Sir Nathaniel Barnaby, (25 February 1829 – 16 June 1915) was Chief Constructor of the Royal Navy from 1872 to 1885.

== Biography ==
Born on 25 February 1829 in Chatham, Barnaby began his career as a naval apprentice at Sheerness in 1843. He won a scholarship to Portsmouth Naval School in 1848. On qualifying in 1852, he became a draughtsman at Woolwich dockyard. He was invited to join the Department of Naval Construction in 1854 to take part in designing the first British ironclad warship, HMS Warrior.

Sir Edward Reed became Chief Constructor in 1863. He was married to Barnaby's sister, and he made Barnaby head of his staff. In this post, he worked on the majority of British warships, up to the time of HMS Monarch. When Reed retired in 1872, Barnaby was elevated to "President of the Council of Construction and Chief Naval Architect." Always referred to as the "Chief Constructor," the title was changed in 1875 to "Director of Naval Construction" (DNC).

Nathaniel Barnaby was made a Companion of the Order of the Bath in 1876 and a Knight Commander of the Order of the Bath in 1885, the year he retired because of ill-health. In retirement, he lived to see the start of the Dreadnought era.

During his thirteen years in office, he faced possibly more and various changes in ship design than any Director of Naval Construction before or since. He saw: main armament change from 12-inch muzzle-loading rifles to 16.25-inch breechloaders; introduction of secondary armament; armament housed in central citadels; armament housed in barbettes and in turrets; and development of the torpedo. He also saw the end of rigging in battleships.

He was succeeded in the role of Chief Constructor by Sir William White.

Barnaby died on 16 June 1915, in London.

■ Exercise details
Copy out the entire text about Sir Nathaniel Barnaby word for word.

■ Entries shown
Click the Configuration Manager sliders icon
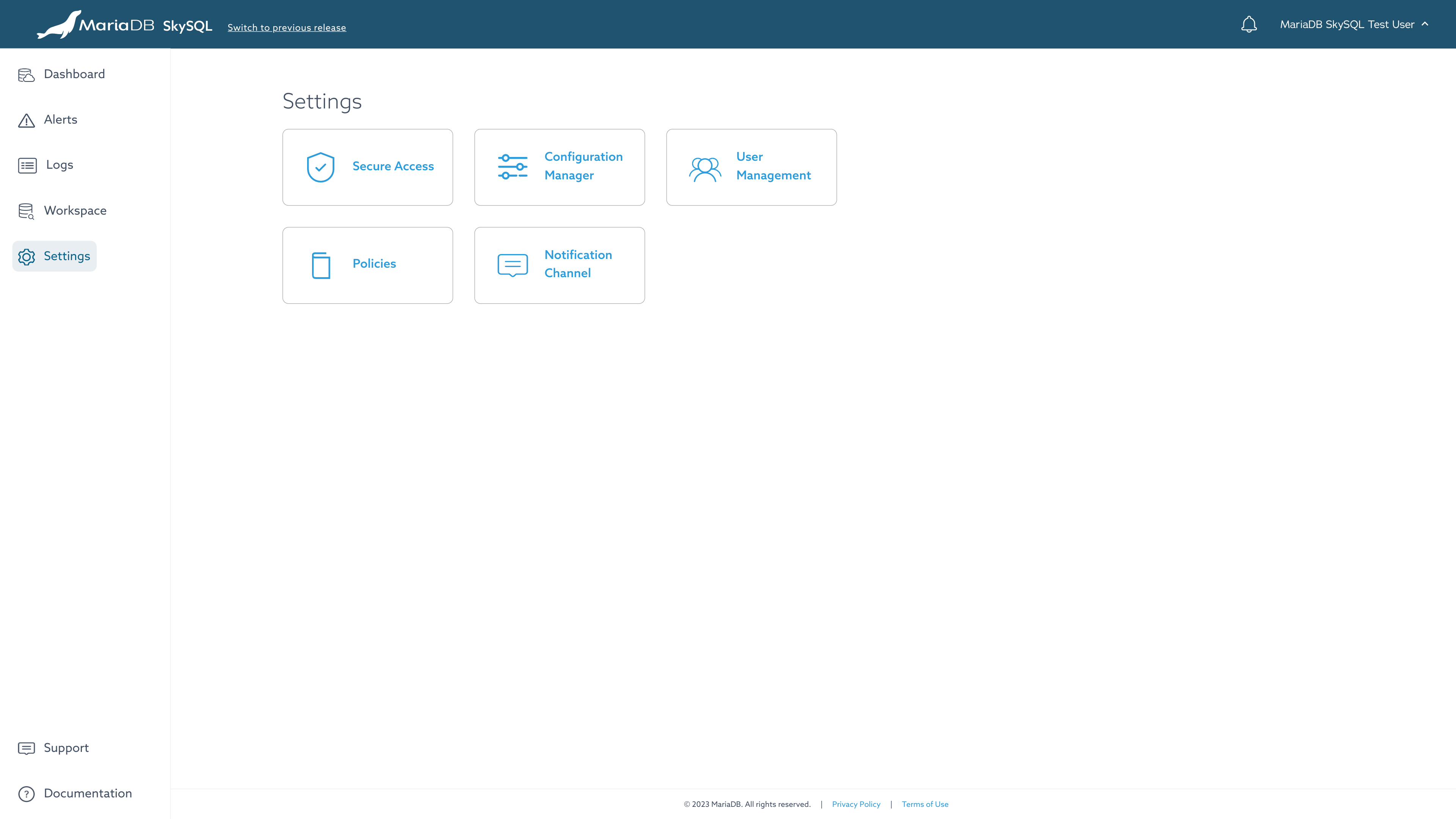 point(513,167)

==

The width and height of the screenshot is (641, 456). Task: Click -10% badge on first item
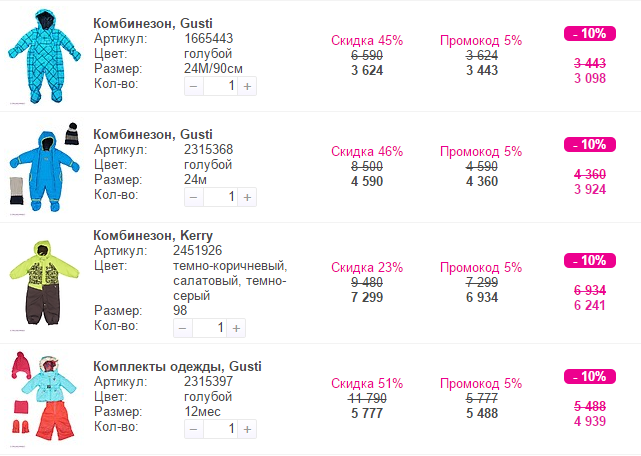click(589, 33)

---

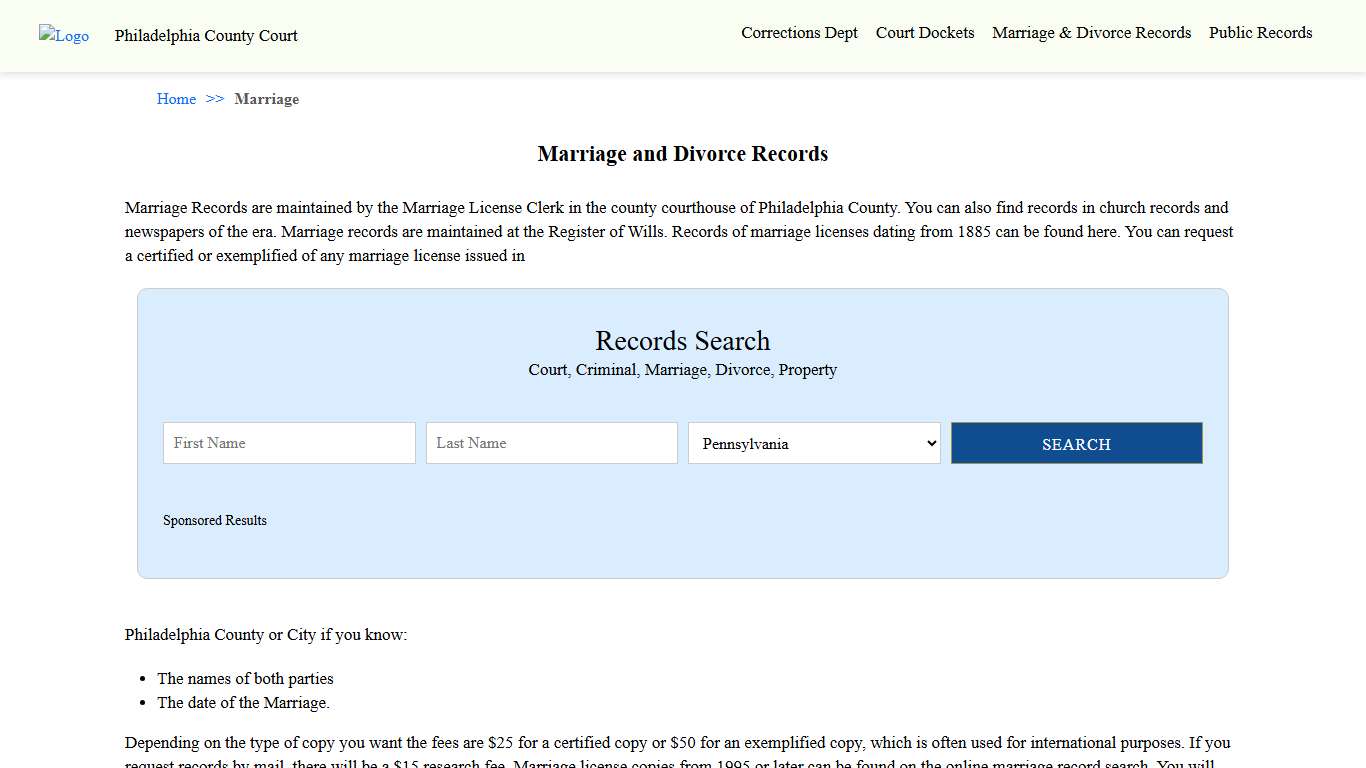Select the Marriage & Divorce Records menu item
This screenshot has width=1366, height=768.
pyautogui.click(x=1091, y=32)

■ Output of the exercise
Sir Nathaniel Barnaby, (25 February 1829 – 16 June 1915) was Chief Constructor of the Royal Navy from 1872 to 1885.

== Biography ==
Born on 25 February 1829 in Chatham, Barnaby began his career as a naval apprentice at Sheerness in 1843. He won a scholarship to Portsmouth Naval School in 1848. On qualifying in 1852, he became a draughtsman at Woolwich dockyard. He was invited to join the Department of Naval Construction in 1854 to take part in designing the first British ironclad warship, HMS Warrior.

Sir Edward Reed became Chief Constructor in 1863. He was married to Barnaby's sister, and he made Barnaby head of his staff. In this post, he worked on the majority of British warships, up to the time of HMS Monarch. When Reed retired in 1872, Barnaby was elevated to "President of the Council of Construction and Chief Naval Architect." Always referred to as the "Chief Constructor," the title was changed in 1875 to "Director of Naval Construction" (DNC).

Nathaniel Barnaby was made a Companion of the Order of the Bath in 1876 and a Knight Commander of the Order of the Bath in 1885, the year he retired because of ill-health. In retirement, he lived to see the start of the Dreadnought era.

During his thirteen years in office, he faced possibly more and various changes in ship design than any Director of Naval Construction before or since. He saw: main armament change from 12-inch muzzle-loading rifles to 16.25-inch breechloaders; introduction of secondary armament; armament housed in central citadels; armament housed in barbettes and in turrets; and development of the torpedo. He also saw the end of rigging in battleships.

He was succeeded in the role of Chief Constructor by Sir William White.

Barnaby died on 16 June 1915, in London.